Restate word for word the lines between the start of the material and the line with "You are a computer-use agent. The", keeping both of those ends and none of the pictures.

○ ○ ○ ○

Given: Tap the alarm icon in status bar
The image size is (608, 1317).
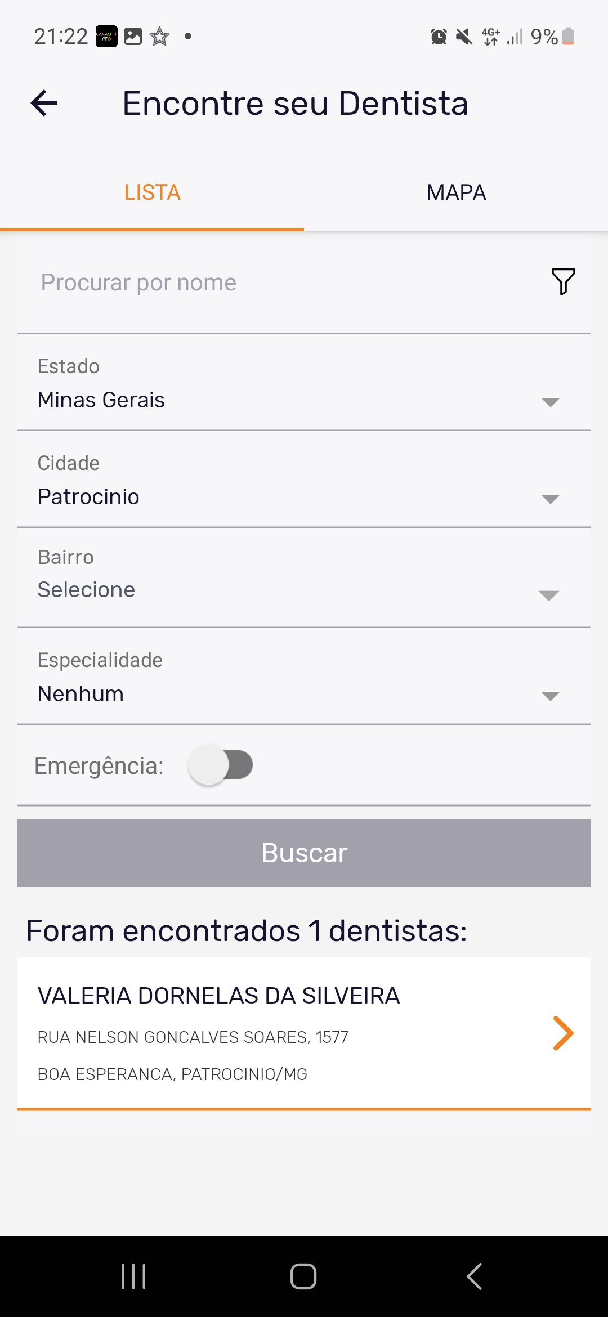Looking at the screenshot, I should click(x=439, y=37).
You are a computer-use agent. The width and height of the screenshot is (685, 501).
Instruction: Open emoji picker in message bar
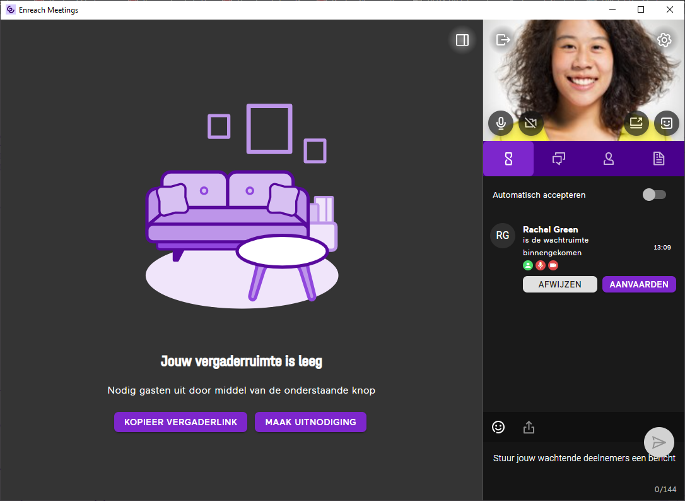[x=498, y=428]
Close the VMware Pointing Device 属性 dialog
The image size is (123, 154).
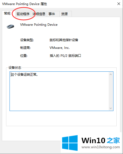point(119,4)
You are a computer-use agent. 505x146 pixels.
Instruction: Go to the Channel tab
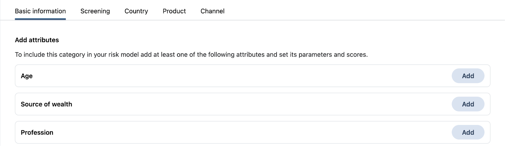(x=212, y=11)
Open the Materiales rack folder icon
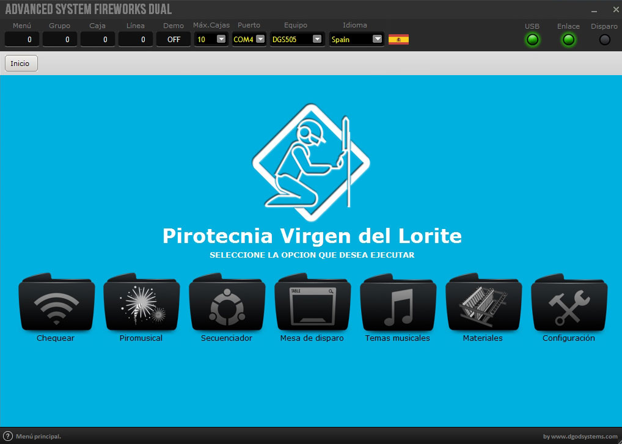The width and height of the screenshot is (622, 444). pos(483,304)
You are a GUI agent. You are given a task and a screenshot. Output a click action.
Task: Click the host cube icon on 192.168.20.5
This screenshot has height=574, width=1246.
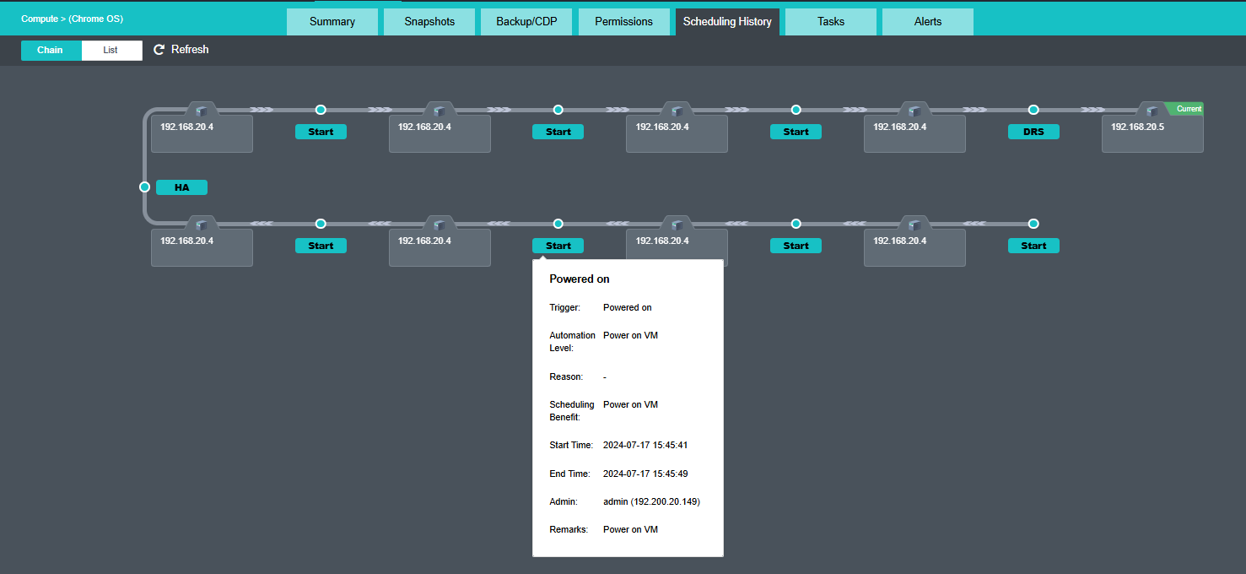(x=1152, y=111)
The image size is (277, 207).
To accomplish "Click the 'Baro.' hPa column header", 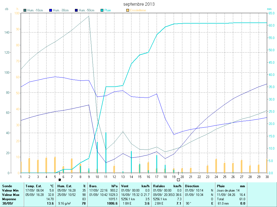I will click(94, 186).
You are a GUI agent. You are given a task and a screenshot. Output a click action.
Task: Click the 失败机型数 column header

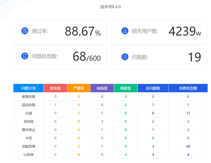[188, 88]
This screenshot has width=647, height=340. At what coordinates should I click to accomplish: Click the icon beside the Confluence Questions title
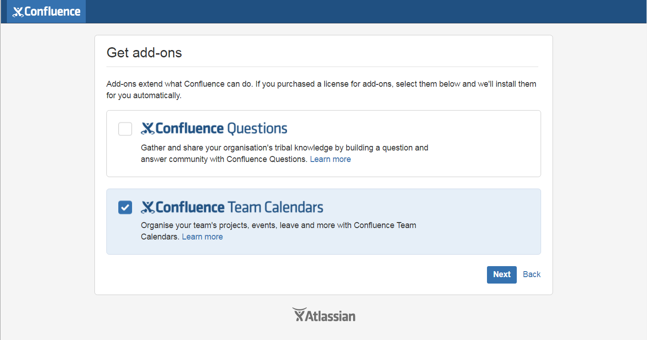[x=147, y=128]
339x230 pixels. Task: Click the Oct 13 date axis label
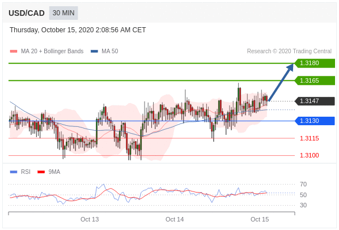90,219
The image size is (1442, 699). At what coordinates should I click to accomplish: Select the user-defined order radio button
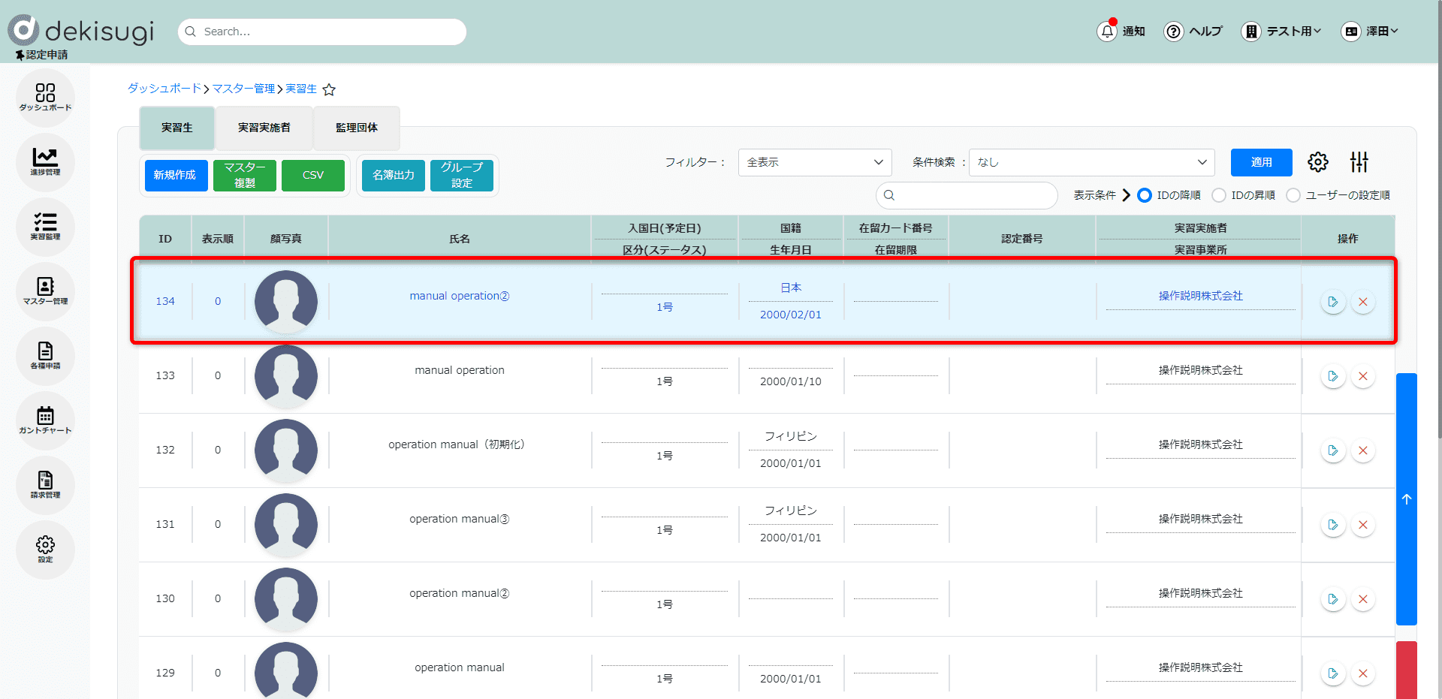point(1293,195)
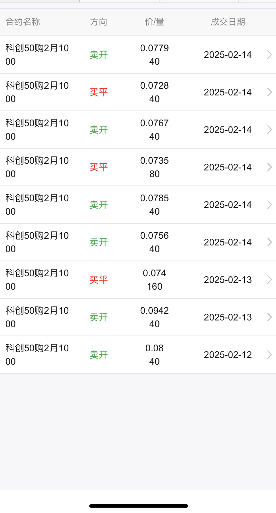Viewport: 276px width, 513px height.
Task: Tap chevron on the 2025-02-12 trade
Action: (x=269, y=355)
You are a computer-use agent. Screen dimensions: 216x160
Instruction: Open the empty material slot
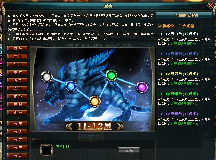coord(46,150)
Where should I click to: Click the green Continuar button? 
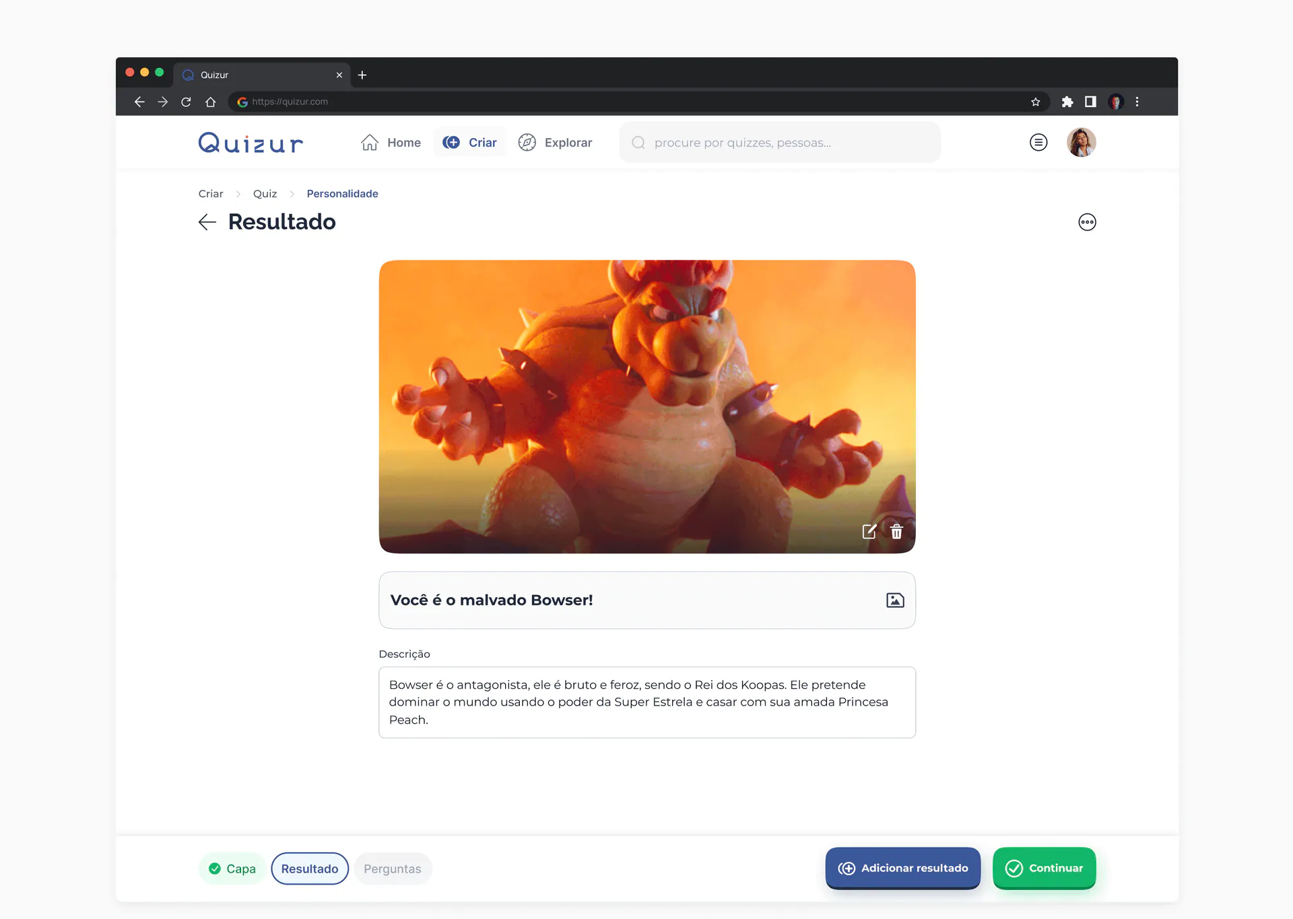[1044, 868]
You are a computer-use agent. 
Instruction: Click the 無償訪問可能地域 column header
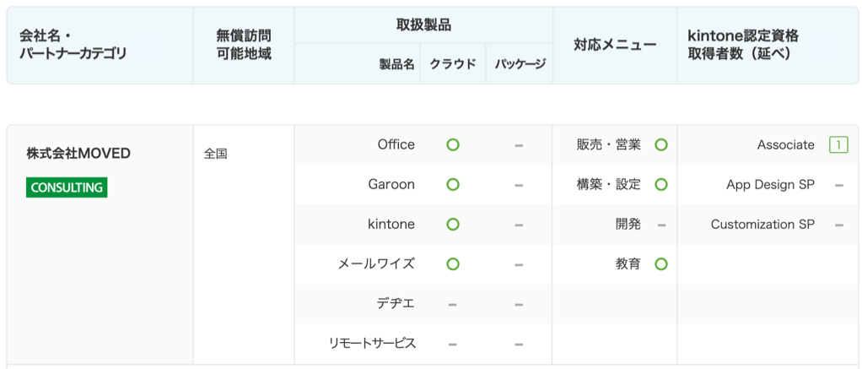coord(243,45)
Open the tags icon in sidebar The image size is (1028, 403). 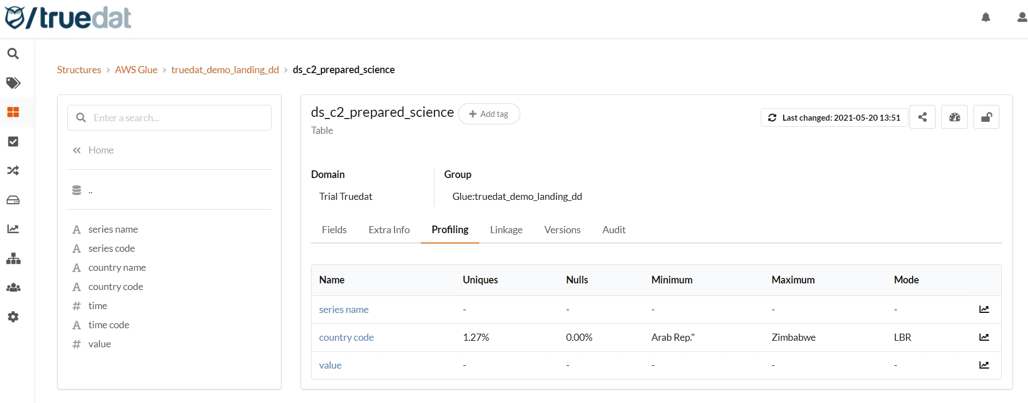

○ ○ ○ ○

### Task response
Given: Tap the alarm icon in status bar
The image size is (608, 1317).
Looking at the screenshot, I should click(x=439, y=37).
You are a computer-use agent. The width and height of the screenshot is (685, 501).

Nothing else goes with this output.